Start
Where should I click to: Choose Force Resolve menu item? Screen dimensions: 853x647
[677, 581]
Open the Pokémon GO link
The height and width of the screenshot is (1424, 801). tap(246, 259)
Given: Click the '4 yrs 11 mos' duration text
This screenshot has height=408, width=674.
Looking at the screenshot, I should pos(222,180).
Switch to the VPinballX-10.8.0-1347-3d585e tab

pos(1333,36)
End
Start
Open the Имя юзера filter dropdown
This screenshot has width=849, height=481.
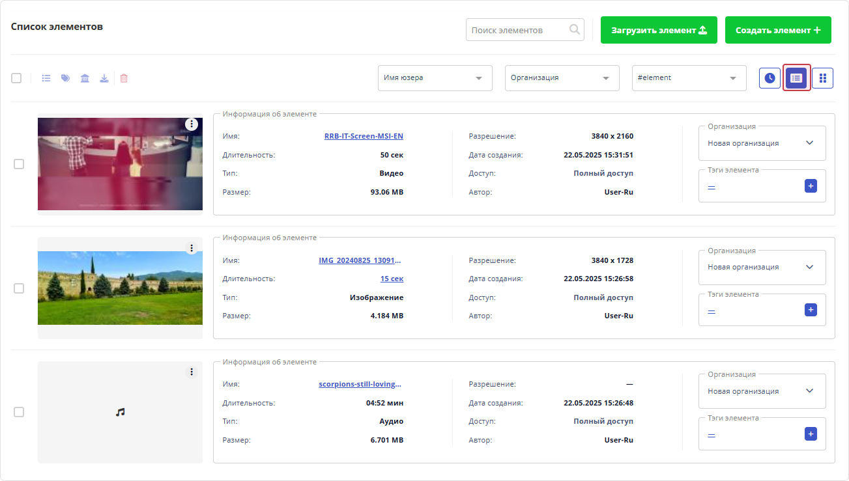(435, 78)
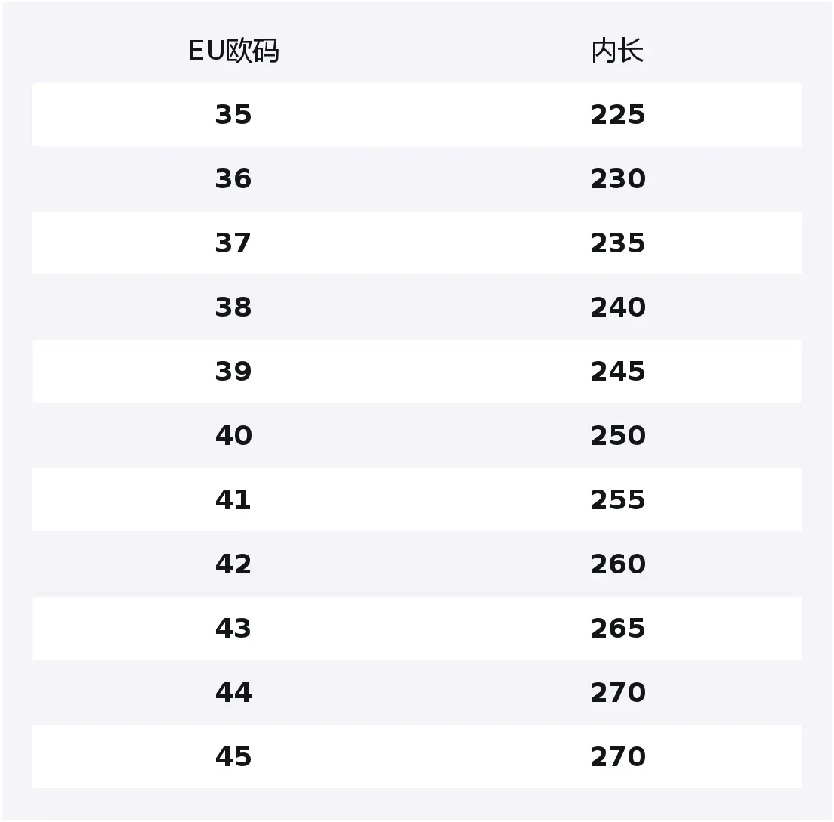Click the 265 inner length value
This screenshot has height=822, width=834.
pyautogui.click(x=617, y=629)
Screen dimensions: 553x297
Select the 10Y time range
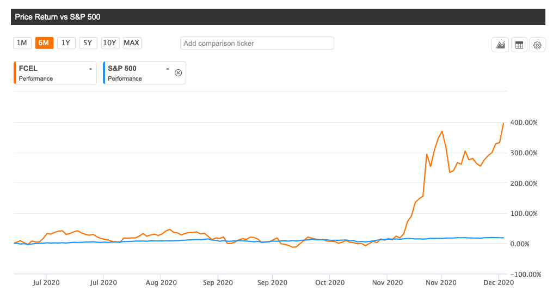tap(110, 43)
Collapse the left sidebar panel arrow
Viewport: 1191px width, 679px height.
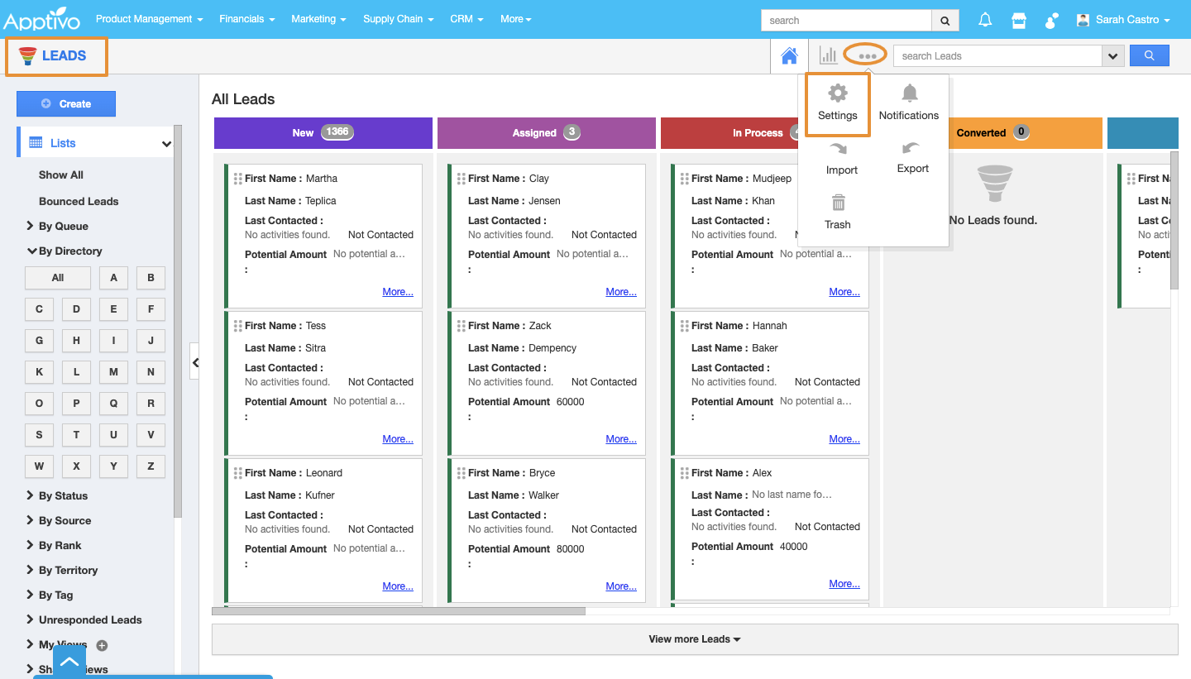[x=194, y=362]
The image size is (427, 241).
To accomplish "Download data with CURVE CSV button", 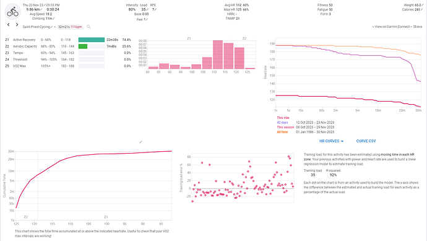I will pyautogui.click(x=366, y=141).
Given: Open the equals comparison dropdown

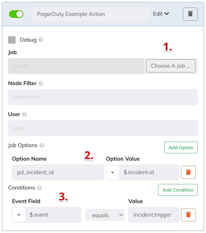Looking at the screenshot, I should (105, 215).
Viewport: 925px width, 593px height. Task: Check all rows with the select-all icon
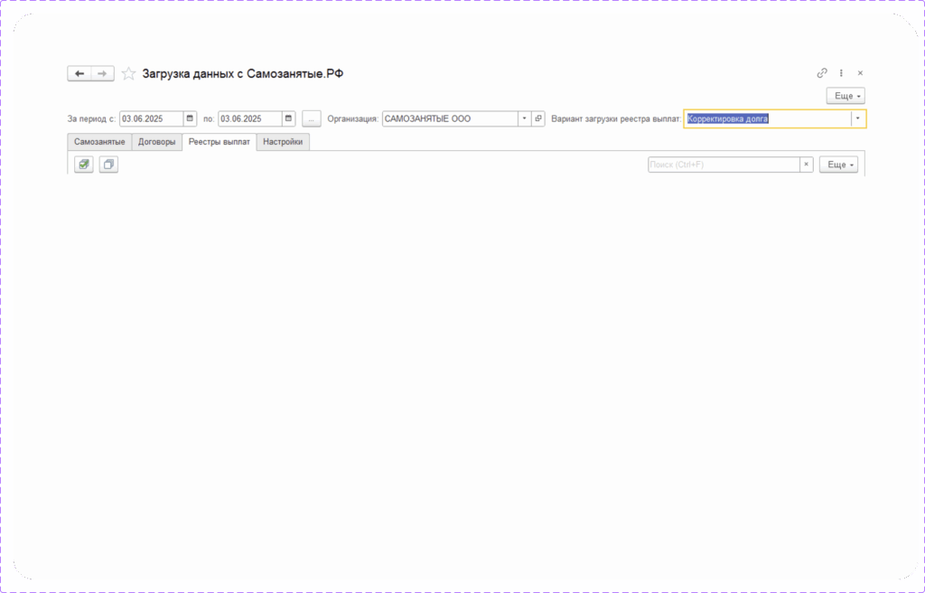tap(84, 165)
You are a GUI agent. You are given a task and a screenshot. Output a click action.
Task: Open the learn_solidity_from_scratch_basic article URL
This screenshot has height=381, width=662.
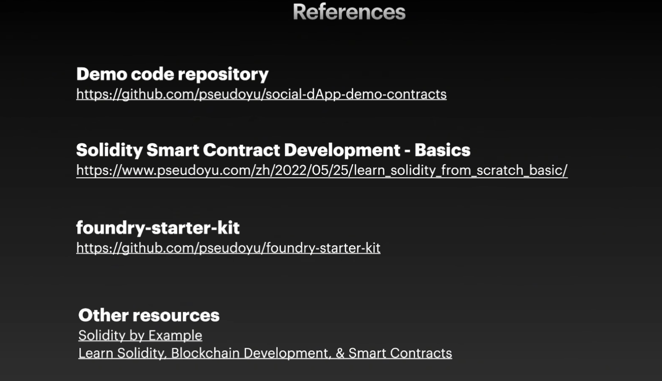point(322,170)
End
[WHAT YOU NEED TO DO]: Rescale the records from the line with "Viewport: 925px width, 593px" to the line with "point(322,170)", both included. Reproduce only those lines, requests included, and multiply every coordinate in the answers by 1.7, rounding to whole numbers with halves rounded up. Omit the pictures.

[WRITTEN SOLUTION]:
Viewport: 925px width, 593px height. Task: Check all rows with the select-all icon
tap(143, 281)
You are a GUI agent. You are given a task and a screenshot. Output a click action.
Task: Open the learn_solidity_from_scratch_basic article URL
This screenshot has height=381, width=662.
point(547,289)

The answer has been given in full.